Suárez me cogió del brazo. Caminamos hasta el coche, un milquinientos matrícula de Cáceres. Me empujaron al asiento delantero y ellos se colocaron cada uno a un lado. El frío caño de una Astra del nueve corto se apoyó en mi cuello, la empuñaba Suárez y su aliento tropezaba en mi cara.

—Dame el gustazo de moverte, chulo de mierda —susurró—. ¡Por favor, haz algo, muévete y te mato!

El puño de Marques me golpeó la carótida. Se me nubló la vista y lancé un gemido.

—¿Dónde está Zacarías? —me habló al oído.

—Estáis locos —articulé—. No tengo nada que ver con Zacarías. Estáis cometiendo un error.

—Claro que sí. Estamos cometiendo un error, tú también lo has cometido al venir aquí. Por última vez, ¿dónde está Zacarías?

No aguardó a que respondiera, de todas formas no tenía nada que responder. Me golpeó de nuevo. Mi cabeza salió despedida hacia adelante y tropezó con el cristal delantero.

—Mira, Toni, no te queremos hacer daño. Tú nos dices dónde está Zacarías y te marchas… míralo como un favor entre viejos compañeros.

—¿Para quién trabajáis? ¿Para Frutos o para Céspedes? ¿Cuánto os paga?

—Sigue, sigue hablando… —susurró Suárez.

Me apretó aún más la pistola en la garganta. Apenas si podía respirar.

Alcé los ojos. Entre la boca temblorosa por la ira de Marques vi una figura desgarbada que avanzaba entre el polvo en dirección al coche. Con él iban dos policías nacionales. Era Frutos. Nunca me alegré tanto de ver a alguien. Suárez lo vio también y guardó la pistola.

—Marques —avisó Suárez—. ¿Lo has visto?

Marques se volvió rápido. Abrió la puerta y se dirigió a Frutos.

—¡Jefe! —le llamó—. Hemos encontrado a Toni fisgando por aquí.

Salí tras él y Suárez me siguió. Frutos nos miró a los tres sin decir palabra. Llevaba el mismo traje de siempre y nuevas arrugas se habían añadido a las que ya conocía surcando su cara. Su voz fue increíblemente suave.

—Ven, Toni —avanzó y me tomó del brazo. Caminamos en dirección al gentío que seguía agolpándose frente a Casa Felipe. Distinguí al niño, serio, las manos en los bolsillos, rondando la ambulancia.

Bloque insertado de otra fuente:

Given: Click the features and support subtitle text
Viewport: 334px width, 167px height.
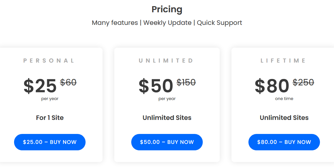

—¿Qué ha pasado? —preguntó al fin.

—Tus muchachos tienen muchas ganas de encontrar a Zacarías —le contesté—. Creo que más ganas que tú, Frutos, y si lo encuentran, no te lo van a entregar, lo van a matar. Eso creo que se llama resistirse a la autoridad o no atender al alto, ya no me acuerdo.

Debería haberse enfadado, pero no lo hizo. Siguió caminando sin soltarse de mi brazo.

—Sí —dijo— lo sé —se soltó y me miró—. ¿Y ese Felipe, quién lo ha matado?

—No lo sé, parece otro suicidio.

—Llevan una semana vigilando la casa —añadió.

—Estuve aquí ayer y hablé con ese tabernero. Lo último que haría sería suicidarse, hoy teníamos una cita. Iba a decirme dónde se escondía el dichoso Zacarías.

—¿Ayer estuviste aquí?

—Sí.

Se quedó pensativo.

—No me han dicho nada esos dos.

—Tú no eres su jefe, Frutos. Por eso no te han dicho nada.

Se me quedó mirando, fue una mirada triste. Luego se despidió de mí con un monosílabo y yo me marché en sentido contrario al coche de los dos policías.

Más tarde caí en la cuenta de que no había dicho nada ante el hecho de que yo también buscase a Zacarías.